The chairperson’s advice comes after a recent audit outcome by the KwaZulu-Natal Department of Co-operative Government (Cogta) which found that nearly 300 councillors in the province cannot read and write.
Ntuli said educating councillors would help them play their oversight roles much more effectively.
“What we are pleading for is that the councillors should be given opportunities to study for degrees, the City officials are the ones who are well-paid and they are given those opportunities. We call on the municipalities to give councillors the same opportunity, for now they are only given an opportunity to study short courses.
“This is why councillors get killed, because they are seen as being in the way (of someone becoming a councillor). If they have an education, they could have options outside of politics,” he said.
In the eThekwini Metro, only six councillors have taken up the opportunity funded by the metro to educate themselves this year. This is out of a total of 222 councillors in eThekwini. The municipality had made available thousands of rand for councillors to study.
In the 2022/23 financial year, six applications were successful at a total cost of R159 787. Since 2019 there was a total of R347 687 budgeted for assisting councillors who want to pursue further education.
The City of Cape Town said it has 231 councillors and the available budget for Councillor Training is R2 482 129, with only short courses and development training being offered on a first come, first serve basis.
Felicity Purchase, Speaker of the City of Cape Town said: “The City of Cape Town, through its Councillor Support department, offers councillor training to councillors on the sphere of local government, either through the South African Local Government Association (Salga) or accredited institutions in terms of our legislative requirements.
“Prior to the most recent Determination of Upper Limits of Salaries, Allowances and Benefits of Different Members of Municipal Councils, as issued on 18
August 2023, no provision was made for allowance given to councillors for bursaries towards tertiary studies.

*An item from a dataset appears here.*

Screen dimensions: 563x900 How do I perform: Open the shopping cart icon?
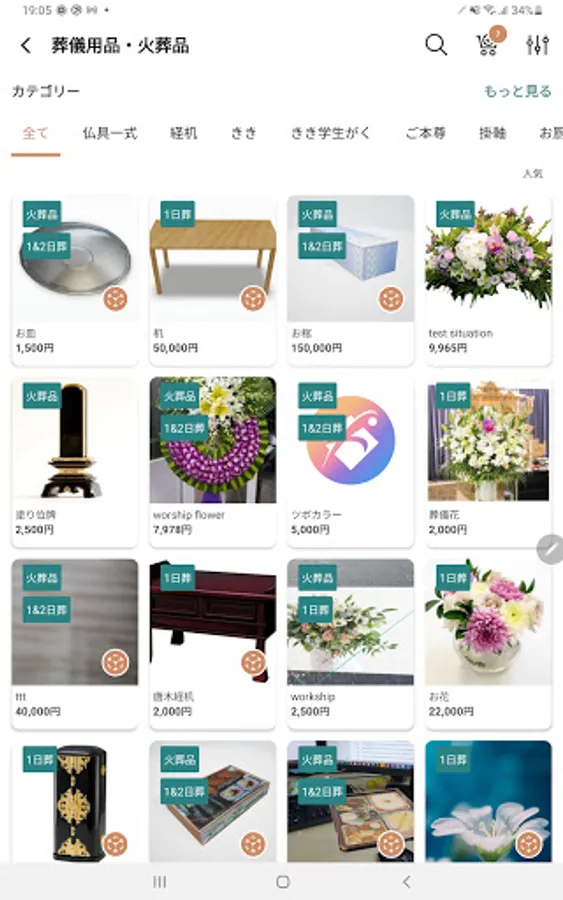(488, 43)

“However, the current determination, as issued by the Minister of Co-operative Governance and Traditional Affairs, has removed this limitation. As such, the City of Cape Town Council must still determine its approach in this regard,” she said.
DA councillor in eThekwini Mzamo Billy said they were concerned by the low number of councillors who are showing interest in furthering their studies and the limited budget allocation by the municipality for councillor training.
“This is a double blow. We will lobby the Speaker of council, Thabani Nyawose to make more funds available for councillors who want to improve their education level. Also more importantly, councillors across political parties must be strongly encouraged to learn,” he said.
ANC eThekwini councillor Nkosenhle Madlala agreed that too few councillors were taking the opportunity to study further.
“The number is concerning but we also understand that the financial state of the municipality has not been good and we hope that as that situation improves, more people will take up the opportunity that would enable them to live after politics.”
He said the number of councillors that are studying could be higher as some councillors were studying but were not funded by the municipality.